Over the next several posts, I will be sharing one of my favorite teaching techniques in reading and writing: Get the Gist. Get the Gist is a proven method for teaching students how to summarize what they read. When students can create a brief written summary of a text in their own words, they truly understand what the text says. Today, we will look at three reasons why we should teach Get the Gist to our students. Later posts will cover how to effectively teach the strategy.
It is Evidence Based
We owe it to our students to use the most effective research-based teaching practices while they study in our classrooms. The groundbreaking Just Write! Guide (2012) found that teaching students how to write summaries was the highest value writing strategy adult basic education instructors could teach their students.
The Reading-Writing Connection
There is a strong connection between reading and writing, especially when we summarize. While students write summaries, they gain a clearer picture of what a reading is about since they must focus on a reading’s most important ideas and how the author feels about them. Summary writing allows learners to process their thoughts as they create summary sentences in their own words. Researcher Dolores Perin (2002) found that the act of simply writing summaries improves students’ summary writing ability even without any other feedback.

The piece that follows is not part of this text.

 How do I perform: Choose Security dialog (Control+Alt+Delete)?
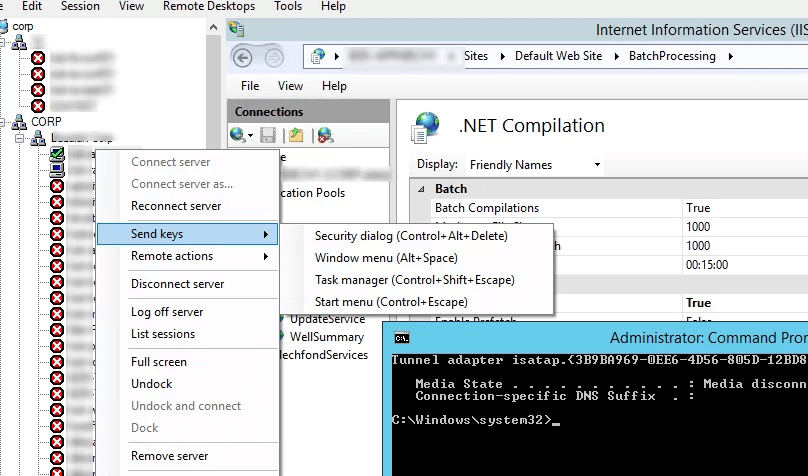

Additionally, “Graham and Hebert (2010) conducted a meta-analysis of studies that investigated whether students’ writing activities had any effect on their reading abilities. As one might expect, they found a strong reciprocal relationship between reading and writing. Having students write about what they have read helps improve their reading abilities” (US Department of Education, 2012).
Being able to summarize helps students pass high school equivalency tests, prepares them for post-secondary education and training, and serves employees well in the workplace. By mastering summarizing, students can more easily navigate long reading passages in high school equivalency tests. This also allows for students to more easily perform higher level thinking skills like compare and contrast. In post-secondary education, papers frequently call for text summaries. On the job, employees are routinely asked to summarize oral and written communication from customers and colleagues.
Have you used Get the Gist? How has it helped your students?
Perin, D. (2002). Repetition and the informational writing of developmental students. Journal of Developmental Education, 26(1), 2–18.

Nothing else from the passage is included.